American David Zabriskie of Garmin-Transitions, who led Stages 3 and 4, finished second overall, his third runner-up finish in the 5-year-old race.
"We were trying to get him to start covering attacks, but he was exceptionally strong," he said about Rogers.
Three-time champion Levi Leipheimer of the United States began the day third overall and ended up there for RadioShack. He overcame a flat rear tire near the base of one of the climbs.
"We gave it a good try," he said. "Unfortunately, it didn't happen. Am I disappointed? Not at all. I was the main animator of the race and I have to take pride in that."
The U.S.-based RadioShack team lost Armstrong after he crashed Thursday outside Visalia.
"That weakened our team," Leipheimer said.
That same day, Armstrong was accused of doping and helping others cheat by former teammate Landis, who showed up at Saturday's time trial in Los Angeles, where he hung out in a sponsor's tent. Armstrong returned to Texas, and tweeted that he was back on his bike Saturday. He angrily denied Landis' accusations.
Asked if he had anything to say to Landis, Leipheimer said, "I've thought about it, but I don't. I can't begin to understand what's going through his mind, but it doesn't make sense to me. I don't think it's worth trying to reason with him."

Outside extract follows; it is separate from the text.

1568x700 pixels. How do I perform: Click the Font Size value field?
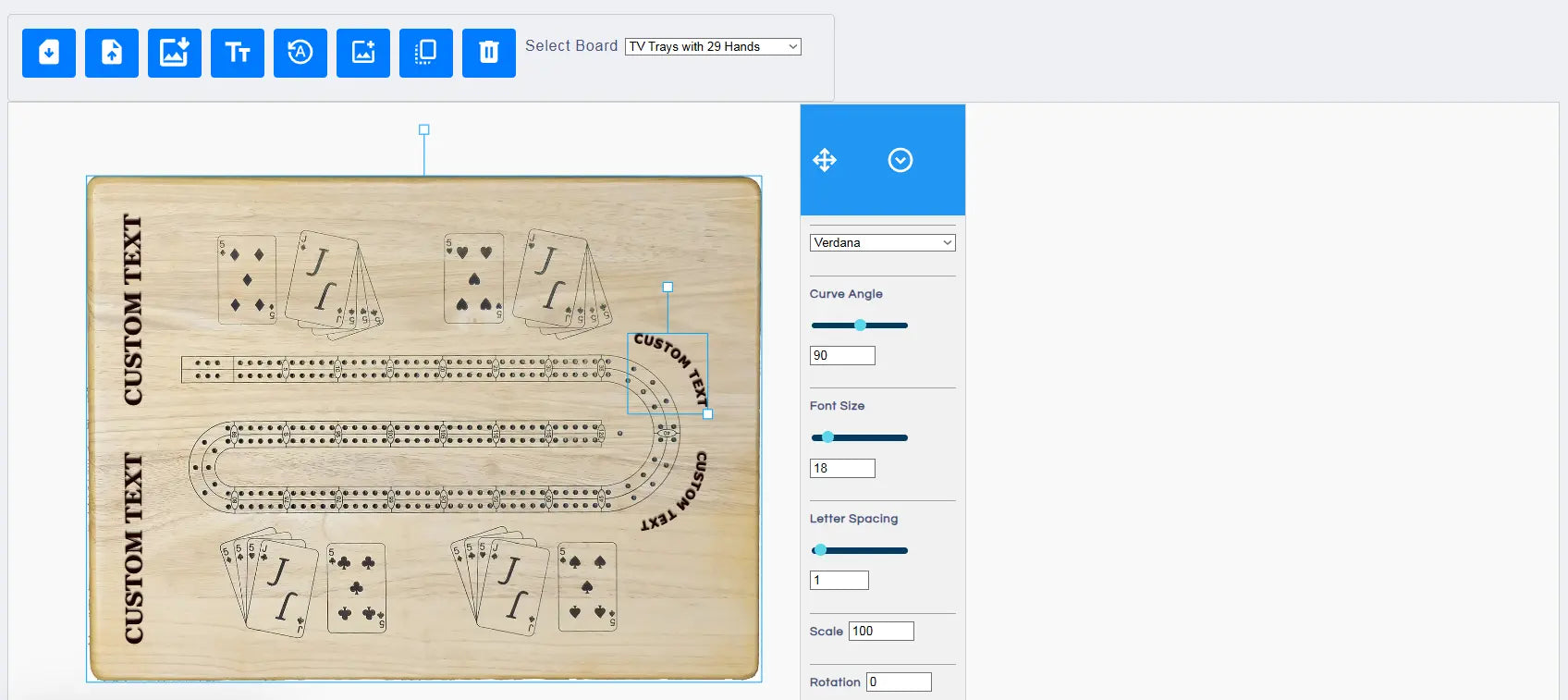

Landis, who won the inaugural Tour of California in 2006, wasn't invited to compete this year.
Rogers addressed the issue of doping in cycling, saying, "I'm getting a little bit sick of all this stuff."
He urged the sport "to get away from negativity" while at the same time admitting that "doping is killing our sport."
Leipheimer disagreed, saying, "I really believe cycling is much, much cleaner than in the past. It's fair and it's clean."
Zabriskie's teammate, Ryder Hesjedal of Canada, won the eighth and final stage, outsprinting a small group that included Americans George Hincapie of BMC and Chris Horner of RadioShack.
Hincapie called Landis' allegations against Armstrong and others "definitely very disappointing."
"Whoever wants to talk about something eight years old can waste their time," he said.
The riders sped along four 21-mile circuits through the cities of Thousand Oaks, Westlake Village and Agoura Hills, and up famed Mulholland Highway with its steep climbs and numerous switchbacks northwest of Los Angeles.
Zabriskie knew the route well because he uses it regularly for his training rides since moving to Southern California.